▶ **AIM OF THE EXERCISE**
For the material below, return exactly the lines starting at the line containing "Task: Uncheck the Branch Condition checkbox" and ending at the line containing "Switch to the spine.js tab", both ends included, and no others.

▶ **DATA FOR REVIEW**
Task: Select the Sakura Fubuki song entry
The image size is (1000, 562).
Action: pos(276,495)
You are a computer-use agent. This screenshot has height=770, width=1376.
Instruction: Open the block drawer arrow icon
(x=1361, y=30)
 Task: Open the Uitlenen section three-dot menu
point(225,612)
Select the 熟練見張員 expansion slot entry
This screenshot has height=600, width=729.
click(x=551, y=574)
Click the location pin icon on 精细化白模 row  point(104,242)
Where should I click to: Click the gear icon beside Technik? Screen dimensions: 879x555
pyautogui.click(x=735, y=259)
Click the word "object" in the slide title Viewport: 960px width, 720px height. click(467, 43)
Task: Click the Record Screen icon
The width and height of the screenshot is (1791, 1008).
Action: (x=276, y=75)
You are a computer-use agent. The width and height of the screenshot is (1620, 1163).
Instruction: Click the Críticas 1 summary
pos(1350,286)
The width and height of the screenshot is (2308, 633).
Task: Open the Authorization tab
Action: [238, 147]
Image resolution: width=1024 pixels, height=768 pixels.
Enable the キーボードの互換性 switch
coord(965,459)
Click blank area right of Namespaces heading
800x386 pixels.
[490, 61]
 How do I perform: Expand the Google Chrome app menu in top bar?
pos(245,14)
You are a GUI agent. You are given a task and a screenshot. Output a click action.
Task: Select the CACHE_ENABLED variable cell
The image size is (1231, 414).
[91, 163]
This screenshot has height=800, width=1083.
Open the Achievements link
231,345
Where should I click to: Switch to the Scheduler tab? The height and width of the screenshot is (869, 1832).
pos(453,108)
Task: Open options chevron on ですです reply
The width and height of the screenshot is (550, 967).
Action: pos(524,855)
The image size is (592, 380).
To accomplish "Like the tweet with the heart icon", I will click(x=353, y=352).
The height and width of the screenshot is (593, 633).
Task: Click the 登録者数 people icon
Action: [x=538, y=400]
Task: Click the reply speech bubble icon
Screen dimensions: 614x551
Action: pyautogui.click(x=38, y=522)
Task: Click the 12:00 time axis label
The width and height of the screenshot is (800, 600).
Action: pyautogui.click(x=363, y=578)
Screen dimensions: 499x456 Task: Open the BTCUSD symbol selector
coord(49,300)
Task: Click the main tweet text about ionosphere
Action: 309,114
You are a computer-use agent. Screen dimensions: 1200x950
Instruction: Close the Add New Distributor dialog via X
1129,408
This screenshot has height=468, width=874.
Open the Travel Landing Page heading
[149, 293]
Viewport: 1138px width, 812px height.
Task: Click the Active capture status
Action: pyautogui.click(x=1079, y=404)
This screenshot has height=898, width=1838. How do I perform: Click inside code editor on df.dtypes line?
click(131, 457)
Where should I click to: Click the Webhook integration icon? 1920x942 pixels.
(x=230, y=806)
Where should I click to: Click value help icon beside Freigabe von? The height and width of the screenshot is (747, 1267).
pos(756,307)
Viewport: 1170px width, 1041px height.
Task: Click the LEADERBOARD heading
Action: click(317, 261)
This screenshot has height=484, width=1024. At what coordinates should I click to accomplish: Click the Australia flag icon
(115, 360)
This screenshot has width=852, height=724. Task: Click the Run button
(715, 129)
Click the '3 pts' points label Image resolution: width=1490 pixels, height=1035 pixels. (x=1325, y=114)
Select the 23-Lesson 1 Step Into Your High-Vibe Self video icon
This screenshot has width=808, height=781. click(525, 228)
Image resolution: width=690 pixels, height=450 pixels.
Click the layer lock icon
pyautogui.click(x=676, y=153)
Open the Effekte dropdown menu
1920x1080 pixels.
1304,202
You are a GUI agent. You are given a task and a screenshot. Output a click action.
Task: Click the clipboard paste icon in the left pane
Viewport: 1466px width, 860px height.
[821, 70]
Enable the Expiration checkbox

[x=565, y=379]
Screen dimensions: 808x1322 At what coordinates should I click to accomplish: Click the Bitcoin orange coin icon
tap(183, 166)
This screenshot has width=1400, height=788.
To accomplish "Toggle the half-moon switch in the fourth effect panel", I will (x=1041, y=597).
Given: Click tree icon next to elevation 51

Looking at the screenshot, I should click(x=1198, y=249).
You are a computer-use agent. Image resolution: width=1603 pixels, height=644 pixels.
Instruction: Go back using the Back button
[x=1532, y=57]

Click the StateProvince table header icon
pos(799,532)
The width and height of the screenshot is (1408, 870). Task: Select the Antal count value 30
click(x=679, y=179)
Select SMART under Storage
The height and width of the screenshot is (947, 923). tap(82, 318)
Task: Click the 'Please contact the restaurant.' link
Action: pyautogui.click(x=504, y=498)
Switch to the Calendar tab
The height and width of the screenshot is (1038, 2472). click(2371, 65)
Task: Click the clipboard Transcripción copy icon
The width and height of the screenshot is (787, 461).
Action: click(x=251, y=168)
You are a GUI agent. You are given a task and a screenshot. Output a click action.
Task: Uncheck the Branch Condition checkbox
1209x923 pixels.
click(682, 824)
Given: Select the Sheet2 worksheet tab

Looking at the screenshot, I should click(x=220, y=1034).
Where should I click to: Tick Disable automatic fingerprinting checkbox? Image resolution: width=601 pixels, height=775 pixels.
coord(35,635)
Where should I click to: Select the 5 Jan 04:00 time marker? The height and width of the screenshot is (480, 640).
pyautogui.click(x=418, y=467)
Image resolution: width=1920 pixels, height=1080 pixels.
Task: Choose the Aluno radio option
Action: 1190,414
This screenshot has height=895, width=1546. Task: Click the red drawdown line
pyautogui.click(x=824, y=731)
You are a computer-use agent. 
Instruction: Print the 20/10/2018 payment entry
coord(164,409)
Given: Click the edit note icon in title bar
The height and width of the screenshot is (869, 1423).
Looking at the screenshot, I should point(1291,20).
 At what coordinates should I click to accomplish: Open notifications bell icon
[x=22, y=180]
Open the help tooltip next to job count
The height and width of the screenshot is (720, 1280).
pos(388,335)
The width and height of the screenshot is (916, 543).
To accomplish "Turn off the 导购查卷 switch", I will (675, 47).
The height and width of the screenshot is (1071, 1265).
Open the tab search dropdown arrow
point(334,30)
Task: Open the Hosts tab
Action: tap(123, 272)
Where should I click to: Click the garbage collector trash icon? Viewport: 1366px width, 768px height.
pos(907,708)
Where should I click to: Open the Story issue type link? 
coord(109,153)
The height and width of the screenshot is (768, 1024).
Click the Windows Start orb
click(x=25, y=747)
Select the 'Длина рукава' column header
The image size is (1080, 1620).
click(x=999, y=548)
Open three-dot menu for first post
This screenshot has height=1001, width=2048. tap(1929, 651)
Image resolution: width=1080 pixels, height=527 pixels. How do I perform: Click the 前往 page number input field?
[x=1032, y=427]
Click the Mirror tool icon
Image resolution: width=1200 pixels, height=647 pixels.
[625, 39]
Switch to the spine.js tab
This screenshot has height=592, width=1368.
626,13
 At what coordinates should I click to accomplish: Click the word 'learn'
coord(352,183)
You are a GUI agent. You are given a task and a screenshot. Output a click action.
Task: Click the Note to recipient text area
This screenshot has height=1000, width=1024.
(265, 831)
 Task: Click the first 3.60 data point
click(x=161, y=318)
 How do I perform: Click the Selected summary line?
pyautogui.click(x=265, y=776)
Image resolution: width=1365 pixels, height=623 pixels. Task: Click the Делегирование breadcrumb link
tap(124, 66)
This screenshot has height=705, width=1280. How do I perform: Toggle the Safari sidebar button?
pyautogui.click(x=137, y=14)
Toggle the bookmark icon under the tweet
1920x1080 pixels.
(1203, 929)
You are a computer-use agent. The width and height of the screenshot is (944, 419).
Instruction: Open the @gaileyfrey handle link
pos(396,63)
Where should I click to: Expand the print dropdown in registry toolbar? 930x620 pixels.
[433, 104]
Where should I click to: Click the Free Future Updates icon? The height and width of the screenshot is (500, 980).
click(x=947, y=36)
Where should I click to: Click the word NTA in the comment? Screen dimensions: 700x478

▶ **ANSWER SPACE**
Task: Uncheck the Branch Condition checkbox
1209x923 pixels.
click(682, 824)
Given: Select the Sheet2 worksheet tab

Looking at the screenshot, I should click(x=220, y=1034).
Where should I click to: Tick Disable automatic fingerprinting checkbox? Image resolution: width=601 pixels, height=775 pixels.
coord(35,635)
Where should I click to: Select the 5 Jan 04:00 time marker? The height and width of the screenshot is (480, 640).
pyautogui.click(x=418, y=467)
Image resolution: width=1920 pixels, height=1080 pixels.
Task: Choose the Aluno radio option
Action: 1190,414
This screenshot has height=895, width=1546. Task: Click the red drawdown line
pyautogui.click(x=824, y=731)
You are a computer-use agent. 
Instruction: Print the 20/10/2018 payment entry
coord(164,409)
Given: Click the edit note icon in title bar
The height and width of the screenshot is (869, 1423).
Looking at the screenshot, I should point(1291,20).
 At what coordinates should I click to accomplish: Open notifications bell icon
[x=22, y=180]
Open the help tooltip next to job count
The height and width of the screenshot is (720, 1280).
pos(388,335)
The width and height of the screenshot is (916, 543).
To accomplish "Turn off the 导购查卷 switch", I will (675, 47).
The height and width of the screenshot is (1071, 1265).
Open the tab search dropdown arrow
point(334,30)
Task: Open the Hosts tab
Action: tap(123, 272)
Where should I click to: Click the garbage collector trash icon? Viewport: 1366px width, 768px height.
pos(907,708)
Where should I click to: Open the Story issue type link? 
coord(109,153)
The height and width of the screenshot is (768, 1024).
Click the Windows Start orb
click(x=25, y=747)
Select the 'Длина рукава' column header
The image size is (1080, 1620).
click(x=999, y=548)
Open three-dot menu for first post
This screenshot has height=1001, width=2048. tap(1929, 651)
Image resolution: width=1080 pixels, height=527 pixels. How do I perform: Click the 前往 page number input field?
[x=1032, y=427]
Click the Mirror tool icon
Image resolution: width=1200 pixels, height=647 pixels.
[625, 39]
Switch to the spine.js tab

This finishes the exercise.